Exercise set:
1. Duplicate the part of the forum thread about blur feedback between "No confusion here, I" and "can be modulated.", inclusive.
2. In the forum thread about blur feedback, list every code identifier written in camel case as a single word without spaces.
3. Resume the forum thread about blur feedback after its last sentence.

### Page text ###

Here’s the change so you can see if I’m implementing this as you are suggesting:
The X and Y-axis blur passes are performed in series and both the left and right channels have XY blurs applied to them. So it’s not that I process the left channel of audio and wind up with a complex signal that this complex feedback could then be applied to. However, what might be interesting is to add feedback to the BlurProcessor implementation and then give the GaussianBlurSignalProcessor a setFeedback method like the one for your Polygonal Oscillator. This would allow setting feedback levels for the X and Y blur passes differently, with potential feedback signal inversion as a result. This makes more sense to me, since the X and Y blur passes are essentially delayed low-pass filters (although Y-axis is not quite this because it can lerp between non-adjacent samples when sampling the signal), to set the feedback amount for each delay-filter independently.
No confusion here, I just wanted to bring up the complex feedback topic as a possible addition to this patch. I understand that at this stage audio channels are treated as dual mono. Such modification to feedback obviously doesn’t change it considerably, but adds and extra dimension that can be modulated.
Or some kind of complex signal, like knoscillator’s output 
That said, I usually add a channel of feedback or two to any attempt of making complex VCO.

### Data lines ###

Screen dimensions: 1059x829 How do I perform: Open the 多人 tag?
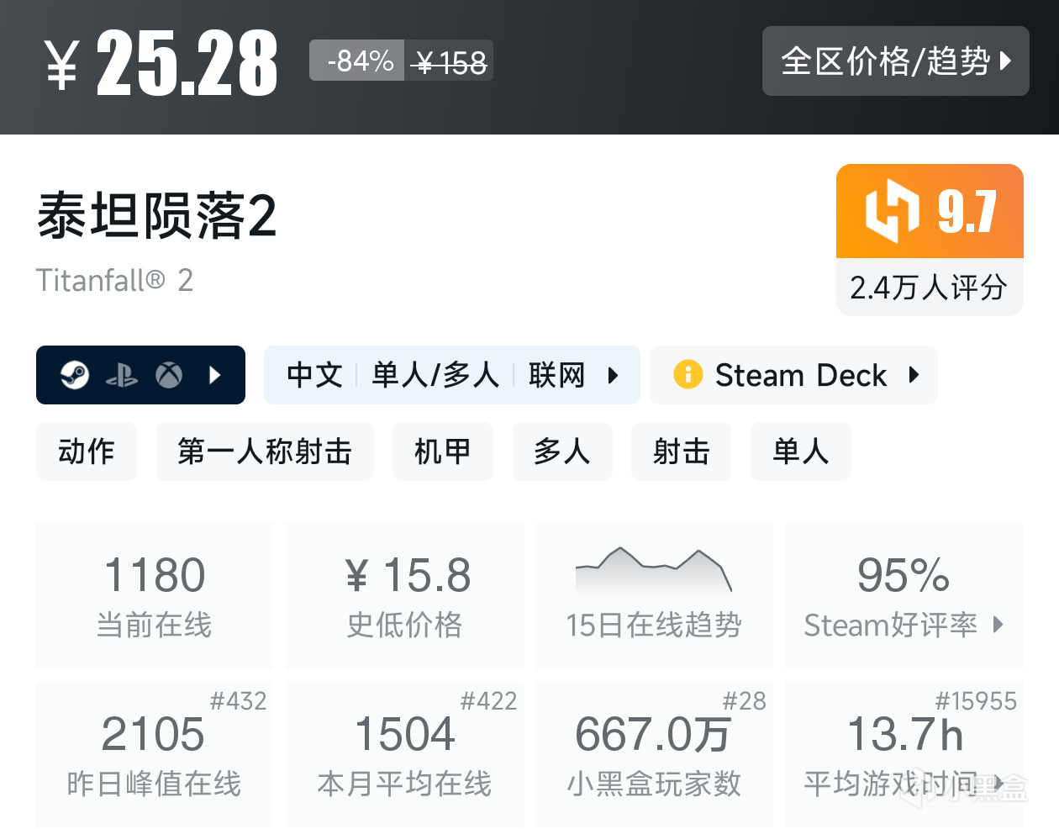pyautogui.click(x=561, y=451)
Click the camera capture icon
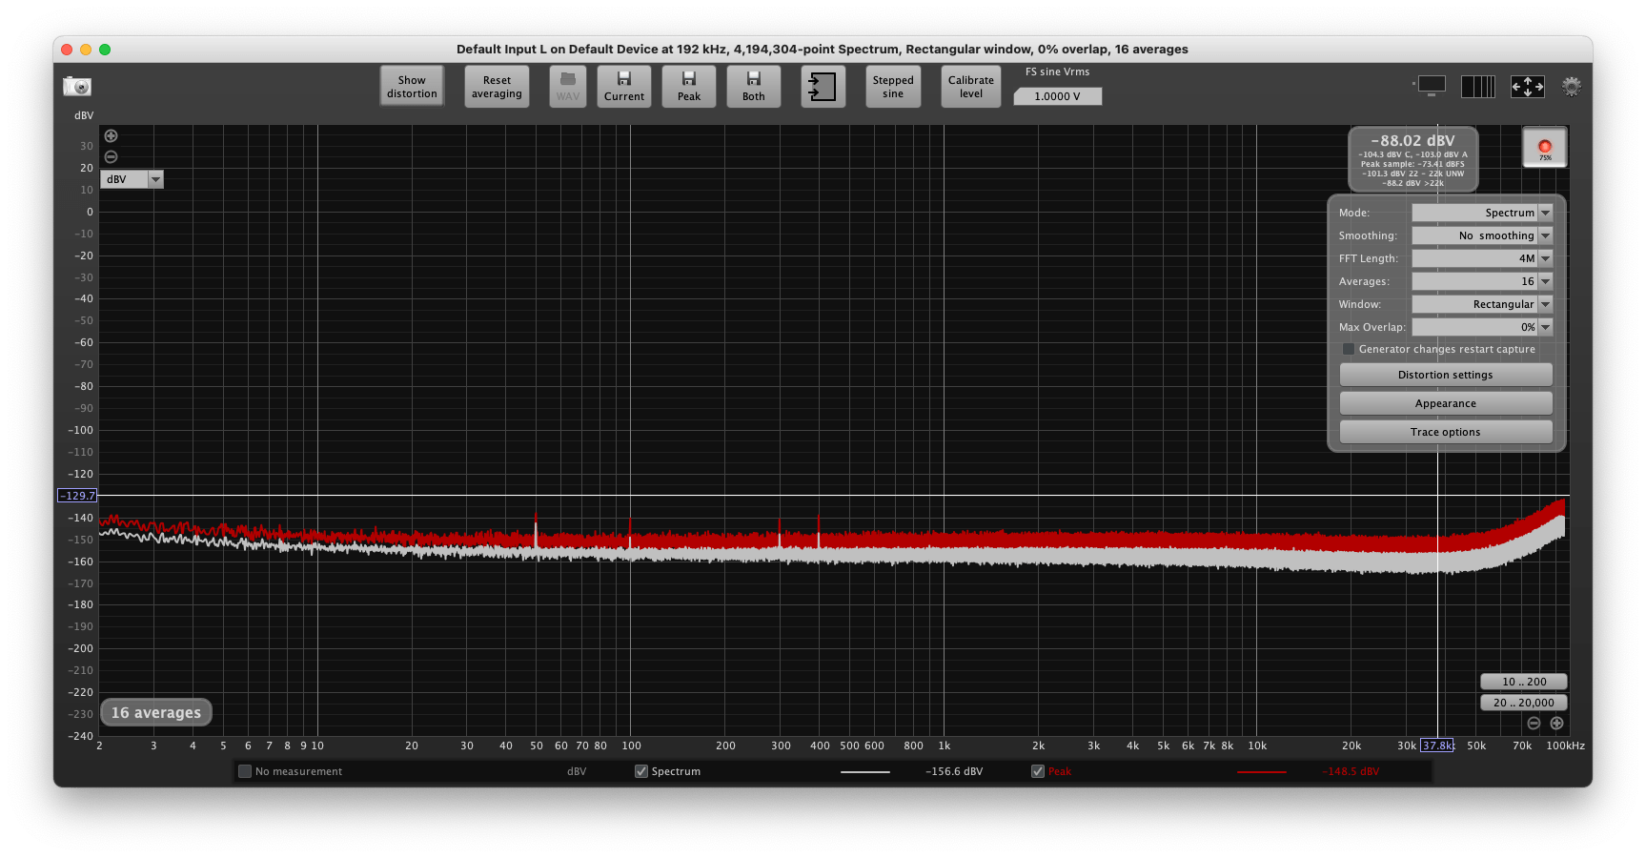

###

Responses in order:
1.
No confusion here, I just wanted to bring up the complex feedback topic as a possible addition to this patch. I understand that at this stage audio channels are treated as dual mono. Such modification to feedback obviously doesn’t change it considerably, but adds and extra dimension that can be modulated.

2.
BlurProcessor
GaussianBlurSignalProcessor
setFeedback

3.
Ok, cool, glad we are on the same page! I did wind up implementing complex feedback internal to GaussianBlurSignalProcessor just to see how it would sound. It’s interesting and with light feedback provides a parameter that can be swept that subtly alters the timbre of the sound. With higher feedback it can result in two feedback tones: one bass tone from the X-axis and one higher tone from the Y-axis. These are a bit more interactive than the single tone produced in the public version of the patch, but I’m not sure how much I like it, so I’ll probably play around with it a bit more. It’s checked into my development branch if you want to try it out:
The version above where it’s just essentially skewing feedback amount feels like it fits a bit better with the Patch as it stands, since the notion of stereo skew is already present for texture size and blur size. One thing I’ve noticed is that feedback becomes more sensitive under lower blur size settings, so I wonder if it might make sense to use the amount that blur size is skewed as the feedback angle.
Oh good point, I think I will add this when revisiting Knoscillator for Genius.